_EXERCISE DATA_.
%%

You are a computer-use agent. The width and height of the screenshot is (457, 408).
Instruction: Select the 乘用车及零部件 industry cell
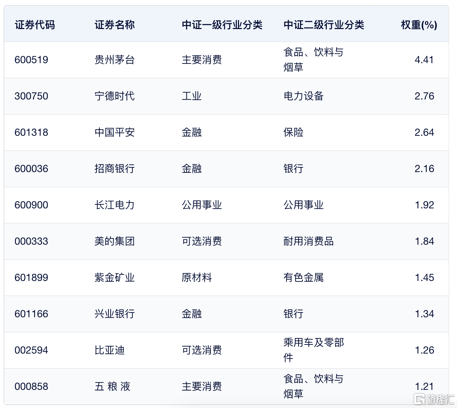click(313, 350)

%%
%%

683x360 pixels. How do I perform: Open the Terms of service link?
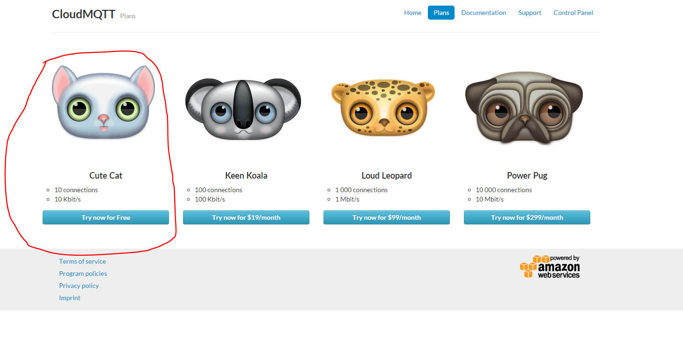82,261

%%

_GOAL OF THE EXERCISE_. Reproduce the material above from the line containing "You are a computer-use" through the line containing "click(313, 350)", both included, and leave out the pictures.

_FINISHED EXERCISE_.
You are a computer-use agent. The width and height of the screenshot is (457, 408).
Instruction: Select the 乘用车及零部件 industry cell
click(313, 350)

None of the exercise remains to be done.